Distant Vector Routing Protocols

Passes complete routing tables to neighbors.  The neighbors integrate the new table with theirs to create their internetwork map, this is how distance vector determines the network topology.  Can have multiple links to a network if this occurs the administrative distance is first checked and the one with the lowest administrative distance is used.  RIP uses hop count for best path to a network, if it finds multiple links it uses load balancing with a maximum of 6 equal links.  However, it doesn't take the bandwidth into consideration and treats all links equally.


When routers using routing protocols first startup, they send their routing tables to each other and the time it takes for them to synchronize is called network convergence.  RIP has a slow convergence time, which can cause routing loops.

Routing Loops

Occur in part because of slow convergence times.  Routers using Distance Vector routing protocols send their routing tables at set intervals.  When a router's network goes down, it broadcasts a message that updates its neighbors.  The neighboring routers will gradually update their neighbors (convergence).  However; if one of the distant routers, who hasn't received the update about the downed network, sends out its normal update packet which states that the downed network is reachable through it, it will create a routing loop.  Its path really points to its neighbors who are closer to the downed network and know the network is down, but they will see the downed network as being available through the distant router.  They will send the packets destined for the downed network to the distant router who will in turn send the packet along the path that it originally had (to the downed network's neighbors).  The neighbor to the downed network knows its connection to the downed network isn't available so it sends the packet to the distant router (thinking that it is a new path) who still believes the original path is available.  This will repeat itself continuously; the neighbor sends it to the distant router and the distant router sends it to the neighbor of the downed network who in turn sends it back to the distant router, each thinks that the other has a connected path.  This is called counting to infinity.

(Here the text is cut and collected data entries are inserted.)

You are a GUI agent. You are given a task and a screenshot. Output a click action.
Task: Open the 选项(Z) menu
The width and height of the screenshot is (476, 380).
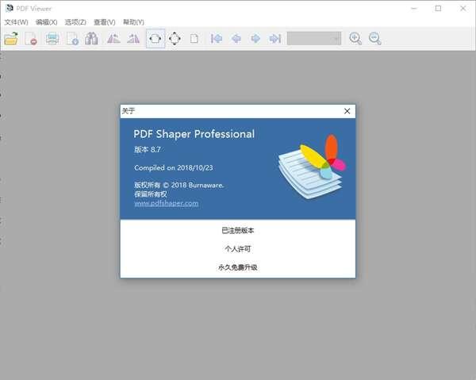75,22
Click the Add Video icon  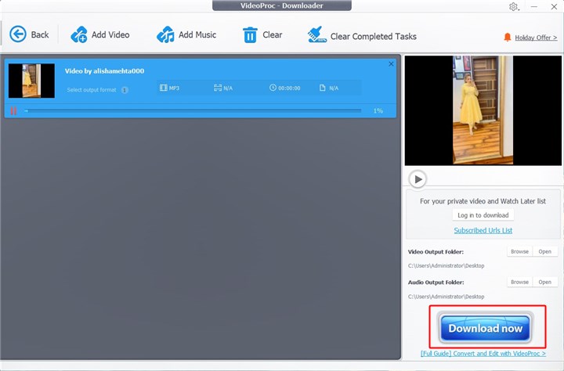pyautogui.click(x=79, y=34)
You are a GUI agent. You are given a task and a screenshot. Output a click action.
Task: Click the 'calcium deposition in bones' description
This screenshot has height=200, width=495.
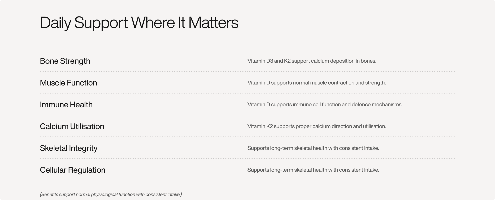312,61
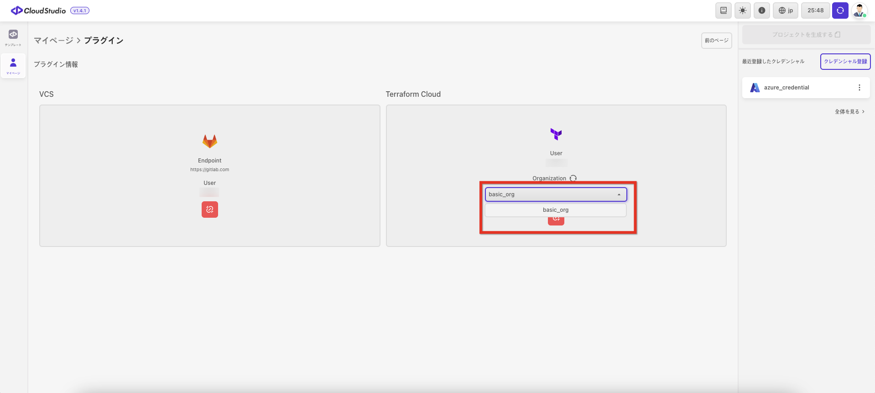Open テンプレート in the sidebar
This screenshot has width=875, height=393.
click(13, 38)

Solutions to Routing Loops

Maximum Hop Count

DV (RIP) permits hot count of up to 15.  So a packet that is caught in a routing loop will only travel 15 hops, on the 16th the network is deemed unreachable and the packet is discarded.

Split Horizons

Specify that a router can't send information about routes back out the interface they originated from.  Won't send old data about downed networks.

Route Poisoning

If a router's connected network goes down, it sets its hop count to unreachable (16 for RIP) for the network.  The neighboring router will receive information about the unreachable network and won't try to send packets to it even if it receives outdated data from a distant router.

Hold downs

Prevent regular update messages from reinstating a route that is down.  Also prevent router from changing too rapidly by allowing time for the downed network to come backup or the network to stabilize before changing to the next best route.  Also tells the router to restrict changes for a specific time period, any changes that would affect recently removed routes.  If a router receives an update claiming that a network has gone down, it starts the hold down timer.  If it receives an update with a better metric, the timer is removed and packets are passed.  However, if an update arrives from a neighbor router before the hold down timer expires and it has a lower metric than the previous route, the timer keeps going.  This allows for convergence.  Hold downs use triggered updates that are sent immediately to neighboring routers and contains a new routing table.